How it works / How to

External Entities concept
An external entity type is defined by a name (note: non-word characters and
underscores are turned into dashes in external entity URLs), one or more storage
clients that can extract data from external sources, a data aggregator to
aggregate data when using multiples sources, field mappers, property mappers and
optional data processors to correctly map raw data into Drupal fields.
Additionally, it is possible to attach an annotation entity to each external
entity to add local annotations on external content.
From a technical perspective, an external entity type only stores the structure
of an external entity on Drupal. It contains the plugin configurations
(aggregator, storage clients, field mappers, property mappers, data processors)
and the field settings (definition and display settings). No external data is
stored on the Drupal side: all is dynamically retrieved from the data sources
when an external entity is loaded. However, when using annotations, those are
stored on the local Drupal instance as content entities.

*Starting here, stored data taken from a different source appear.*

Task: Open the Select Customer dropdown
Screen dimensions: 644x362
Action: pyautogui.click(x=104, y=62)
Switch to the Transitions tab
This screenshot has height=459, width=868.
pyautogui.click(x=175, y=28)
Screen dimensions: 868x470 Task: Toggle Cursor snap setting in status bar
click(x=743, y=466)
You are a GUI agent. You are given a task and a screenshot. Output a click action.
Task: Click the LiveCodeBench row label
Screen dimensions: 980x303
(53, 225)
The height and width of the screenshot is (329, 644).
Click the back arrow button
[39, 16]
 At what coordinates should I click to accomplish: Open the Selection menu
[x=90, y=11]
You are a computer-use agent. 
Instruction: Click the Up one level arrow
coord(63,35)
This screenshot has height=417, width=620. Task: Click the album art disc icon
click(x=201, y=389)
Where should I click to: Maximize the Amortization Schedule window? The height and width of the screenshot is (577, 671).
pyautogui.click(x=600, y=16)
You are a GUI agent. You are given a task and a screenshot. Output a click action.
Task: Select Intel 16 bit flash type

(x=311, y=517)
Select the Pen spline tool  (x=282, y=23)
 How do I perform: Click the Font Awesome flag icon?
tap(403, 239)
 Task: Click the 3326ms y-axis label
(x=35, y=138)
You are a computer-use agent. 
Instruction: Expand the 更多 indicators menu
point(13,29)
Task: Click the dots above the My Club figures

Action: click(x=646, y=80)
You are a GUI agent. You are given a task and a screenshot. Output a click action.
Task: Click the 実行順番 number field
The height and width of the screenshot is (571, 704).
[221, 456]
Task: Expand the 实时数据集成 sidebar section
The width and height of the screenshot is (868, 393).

Multiple storage client aggregation

Aggregation modes
When combining data from multiple storage client sources into one entity, three
use cases are possible:


each data source adds properties to the entities of the previous source(s),
either because the entity data from both sources share the same identifier or
the value of a specified field of the new data source entity matches the
value of a specified field from the previous sources (ie. "join").


each data source brings its own set of entities. Therefore, entity
identifiers should all differ from one data source to another. If it is not
the case, data source entity identifiers could be prefixed by xnttmulti
using a "virtual group prefix" on a data source-basis making each identifier
unique (ie. source A as an entity with id '001', source B as a different
entity that also uses the id '001'; xnttmulti can virtually prefix A ids with
'A' and B ids with 'B' which would lead to 2 distinct identifiers: 'A001' and
'B001' which clearly identifies each source).


a mix of the 2 previous cases.


This module offers different approaches to deal with those 3 cases but with
some restrictions. Those restrictions are here to solve some technical aspects:

being able to efficiently count and filter external entities without needing
to query all the data from all the sources and process all of them each time.
being able to clearly identify the corresponding element in each data source
given an identifier without any ambiguity.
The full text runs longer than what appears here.